Semi-Supervised Detection

Use when you have some known community memberships:

from py3plex.algorithms.community_detection import label_propagation

# Provide seed labels for some nodes
seed_labels = {
    'node1': 0,
    'node2': 0,
    'node3': 1,
    'node4': 1
}

# Propagate labels to unlabeled nodes
communities = label_propagation.propagate(
    network.core_network,
    seed_labels=seed_labels,
    max_iter=100
)

Fully Unsupervised

# Without seed labels (random initialization)
communities = label_propagation.propagate(
    network.core_network,
    max_iter=100
)

Advantages

  • Very fast: \(O(m)\) linear in edges

  • Can incorporate prior knowledge

  • MIT license

  • Simple and interpretable

Disadvantages

  • Non-deterministic

  • Sensitive to initialization

  • May not converge

  • Lower quality than Louvain/Infomap

Multilayer Modularity

True Multilayer Detection

Accounts for multilayer structure following Mucha et al. (2010):

from py3plex.algorithms.community_detection import multilayer_modularity as mlm

# Get supra-adjacency matrix
supra_adj = network.get_supra_adjacency_matrix(sparse=True)

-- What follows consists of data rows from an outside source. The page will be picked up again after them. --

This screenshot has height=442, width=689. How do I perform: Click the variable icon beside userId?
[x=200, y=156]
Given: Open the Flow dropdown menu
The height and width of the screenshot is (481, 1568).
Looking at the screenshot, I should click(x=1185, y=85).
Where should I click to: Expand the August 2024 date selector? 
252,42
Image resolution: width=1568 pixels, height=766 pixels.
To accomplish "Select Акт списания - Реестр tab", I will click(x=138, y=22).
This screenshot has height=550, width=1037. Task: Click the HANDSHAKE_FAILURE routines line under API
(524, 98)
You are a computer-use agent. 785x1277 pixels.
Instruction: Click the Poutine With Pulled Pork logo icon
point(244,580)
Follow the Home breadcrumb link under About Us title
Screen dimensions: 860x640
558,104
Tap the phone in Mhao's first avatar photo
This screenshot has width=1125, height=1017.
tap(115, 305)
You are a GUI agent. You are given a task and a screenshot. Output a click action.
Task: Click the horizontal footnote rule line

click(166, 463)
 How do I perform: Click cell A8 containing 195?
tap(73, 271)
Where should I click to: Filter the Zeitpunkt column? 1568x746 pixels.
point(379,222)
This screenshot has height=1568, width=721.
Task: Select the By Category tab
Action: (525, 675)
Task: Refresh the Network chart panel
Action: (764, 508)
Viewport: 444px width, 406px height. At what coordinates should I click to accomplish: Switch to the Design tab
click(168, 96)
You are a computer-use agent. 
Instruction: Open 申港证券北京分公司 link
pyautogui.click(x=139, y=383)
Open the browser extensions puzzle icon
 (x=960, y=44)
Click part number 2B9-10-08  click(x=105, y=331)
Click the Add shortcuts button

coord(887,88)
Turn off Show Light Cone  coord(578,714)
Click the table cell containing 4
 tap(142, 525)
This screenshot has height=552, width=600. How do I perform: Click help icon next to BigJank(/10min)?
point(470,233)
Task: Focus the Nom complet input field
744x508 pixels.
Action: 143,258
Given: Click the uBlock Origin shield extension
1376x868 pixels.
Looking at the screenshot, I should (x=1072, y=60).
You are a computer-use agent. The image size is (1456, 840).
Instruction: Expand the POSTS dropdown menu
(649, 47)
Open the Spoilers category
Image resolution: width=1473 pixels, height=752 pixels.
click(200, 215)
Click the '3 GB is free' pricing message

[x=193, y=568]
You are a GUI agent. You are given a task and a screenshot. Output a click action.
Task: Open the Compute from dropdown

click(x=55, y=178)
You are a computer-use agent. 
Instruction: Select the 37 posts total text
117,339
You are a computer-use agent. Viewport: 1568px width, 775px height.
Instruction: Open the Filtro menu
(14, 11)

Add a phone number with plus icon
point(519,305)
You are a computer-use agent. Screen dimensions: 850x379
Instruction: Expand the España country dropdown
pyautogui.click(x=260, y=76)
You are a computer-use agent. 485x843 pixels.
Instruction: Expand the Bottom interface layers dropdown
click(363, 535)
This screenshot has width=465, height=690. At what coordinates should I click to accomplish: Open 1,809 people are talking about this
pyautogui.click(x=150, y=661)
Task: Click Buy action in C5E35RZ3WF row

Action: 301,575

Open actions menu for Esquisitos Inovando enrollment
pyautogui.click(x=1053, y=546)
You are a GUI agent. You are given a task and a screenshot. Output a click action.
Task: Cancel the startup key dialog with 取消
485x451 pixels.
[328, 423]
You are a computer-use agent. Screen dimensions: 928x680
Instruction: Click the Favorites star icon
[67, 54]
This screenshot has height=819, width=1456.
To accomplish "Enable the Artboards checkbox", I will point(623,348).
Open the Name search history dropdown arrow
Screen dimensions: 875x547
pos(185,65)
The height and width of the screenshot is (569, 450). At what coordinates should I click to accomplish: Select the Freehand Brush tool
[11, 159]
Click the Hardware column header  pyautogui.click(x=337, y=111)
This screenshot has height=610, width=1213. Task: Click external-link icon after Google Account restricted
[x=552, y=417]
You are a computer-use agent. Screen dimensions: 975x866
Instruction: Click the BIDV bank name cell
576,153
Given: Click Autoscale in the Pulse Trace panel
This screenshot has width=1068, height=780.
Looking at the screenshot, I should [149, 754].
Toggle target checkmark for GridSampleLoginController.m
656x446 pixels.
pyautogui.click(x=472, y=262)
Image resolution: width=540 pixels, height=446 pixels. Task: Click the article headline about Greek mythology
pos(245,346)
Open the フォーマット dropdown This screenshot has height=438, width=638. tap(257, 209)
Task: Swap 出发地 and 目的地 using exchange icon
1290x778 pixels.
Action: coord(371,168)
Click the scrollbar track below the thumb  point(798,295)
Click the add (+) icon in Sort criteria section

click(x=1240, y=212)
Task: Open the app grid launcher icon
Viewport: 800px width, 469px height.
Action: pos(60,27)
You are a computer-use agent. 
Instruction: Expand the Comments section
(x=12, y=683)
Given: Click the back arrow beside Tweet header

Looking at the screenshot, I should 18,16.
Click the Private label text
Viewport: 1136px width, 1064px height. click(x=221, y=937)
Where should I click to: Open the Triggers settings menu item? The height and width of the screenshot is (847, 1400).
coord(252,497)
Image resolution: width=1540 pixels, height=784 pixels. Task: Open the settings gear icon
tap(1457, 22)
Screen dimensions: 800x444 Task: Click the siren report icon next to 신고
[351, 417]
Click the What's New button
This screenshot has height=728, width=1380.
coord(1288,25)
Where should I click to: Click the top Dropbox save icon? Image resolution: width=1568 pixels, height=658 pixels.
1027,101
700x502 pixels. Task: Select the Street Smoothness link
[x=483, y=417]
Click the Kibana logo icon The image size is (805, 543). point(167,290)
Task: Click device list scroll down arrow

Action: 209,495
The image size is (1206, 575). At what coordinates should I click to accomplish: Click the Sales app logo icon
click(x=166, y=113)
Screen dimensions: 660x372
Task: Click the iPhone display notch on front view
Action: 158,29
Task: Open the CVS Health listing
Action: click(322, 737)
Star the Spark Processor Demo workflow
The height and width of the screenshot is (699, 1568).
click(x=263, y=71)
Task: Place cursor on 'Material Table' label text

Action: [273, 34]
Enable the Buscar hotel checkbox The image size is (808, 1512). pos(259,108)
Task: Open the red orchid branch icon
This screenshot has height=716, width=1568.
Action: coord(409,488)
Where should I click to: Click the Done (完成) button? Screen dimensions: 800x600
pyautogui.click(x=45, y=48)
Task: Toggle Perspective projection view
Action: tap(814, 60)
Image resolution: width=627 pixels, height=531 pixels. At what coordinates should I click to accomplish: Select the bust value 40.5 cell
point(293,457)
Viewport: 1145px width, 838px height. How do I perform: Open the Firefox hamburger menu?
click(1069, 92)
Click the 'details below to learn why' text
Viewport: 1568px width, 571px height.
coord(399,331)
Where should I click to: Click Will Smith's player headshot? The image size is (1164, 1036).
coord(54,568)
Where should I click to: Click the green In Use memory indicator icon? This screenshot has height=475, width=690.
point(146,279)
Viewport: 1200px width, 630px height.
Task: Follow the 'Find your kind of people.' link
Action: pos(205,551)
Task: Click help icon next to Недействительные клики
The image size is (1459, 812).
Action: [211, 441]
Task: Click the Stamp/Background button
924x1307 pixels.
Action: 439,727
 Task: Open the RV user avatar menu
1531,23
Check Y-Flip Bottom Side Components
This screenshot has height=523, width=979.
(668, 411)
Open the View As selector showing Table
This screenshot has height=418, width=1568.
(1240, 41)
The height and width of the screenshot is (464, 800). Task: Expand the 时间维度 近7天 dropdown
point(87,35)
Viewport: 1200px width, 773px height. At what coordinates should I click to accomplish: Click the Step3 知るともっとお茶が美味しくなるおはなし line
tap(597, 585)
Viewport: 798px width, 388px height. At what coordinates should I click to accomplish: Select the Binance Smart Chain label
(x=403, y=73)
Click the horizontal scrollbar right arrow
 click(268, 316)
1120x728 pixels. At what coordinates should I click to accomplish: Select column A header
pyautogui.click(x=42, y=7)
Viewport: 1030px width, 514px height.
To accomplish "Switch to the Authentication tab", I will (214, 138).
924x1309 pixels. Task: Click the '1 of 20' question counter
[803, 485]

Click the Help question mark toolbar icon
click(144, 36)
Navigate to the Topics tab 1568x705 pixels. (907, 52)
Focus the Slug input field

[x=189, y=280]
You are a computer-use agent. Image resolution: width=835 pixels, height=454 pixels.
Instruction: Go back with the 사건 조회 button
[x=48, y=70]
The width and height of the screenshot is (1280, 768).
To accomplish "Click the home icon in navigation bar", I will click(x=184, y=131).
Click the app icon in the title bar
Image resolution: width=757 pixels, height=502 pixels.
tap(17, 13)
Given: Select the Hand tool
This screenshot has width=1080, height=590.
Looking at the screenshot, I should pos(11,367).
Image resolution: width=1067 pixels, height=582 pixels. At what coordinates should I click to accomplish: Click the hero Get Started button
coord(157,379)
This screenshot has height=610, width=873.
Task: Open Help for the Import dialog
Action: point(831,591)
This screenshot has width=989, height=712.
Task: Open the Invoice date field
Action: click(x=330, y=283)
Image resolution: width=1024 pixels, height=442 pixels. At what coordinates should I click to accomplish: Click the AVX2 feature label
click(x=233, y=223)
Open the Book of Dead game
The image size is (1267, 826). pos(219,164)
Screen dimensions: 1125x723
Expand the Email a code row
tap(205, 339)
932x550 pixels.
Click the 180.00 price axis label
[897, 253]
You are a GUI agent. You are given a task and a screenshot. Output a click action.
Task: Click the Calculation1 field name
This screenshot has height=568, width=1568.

# Detect communities with multilayer modularity
communities = mlm.multilayer_louvain(
    supra_adj,
    gamma=1.0,      # Resolution parameter
    omega=1.0       # Inter-layer coupling strength
)

Parameter Tuning

# Emphasize layer-specific structure
communities = mlm.multilayer_louvain(
    supra_adj,
    gamma=1.0,
    omega=0.1  # Low coupling = layer-specific communities
)

# Emphasize cross-layer structure
communities = mlm.multilayer_louvain(
    supra_adj,
    gamma=1.0,
    omega=10.0  # High coupling = cross-layer communities
)

Mathematical Formulation

Multilayer modularity is defined as:

\[\begin{split}Q^{ML} = \\frac{1}{2\\mu} \\sum_{ij\\alpha\\beta} \\left[ (A_{ij}^{[\\alpha]} - \\gamma_{\\alpha} P_{ij}^{[\\alpha]})\\delta_{\\alpha\\beta} + \\omega_{\\alpha\\beta}\\delta_{ij} \\right] \\delta(g_{i}^{[\\alpha]}, g_{j}^{[\\beta]})\end{split}\]

Where:

  • \(A_{ij}^{[\\alpha]}\) is the adjacency matrix of layer \(\\alpha\)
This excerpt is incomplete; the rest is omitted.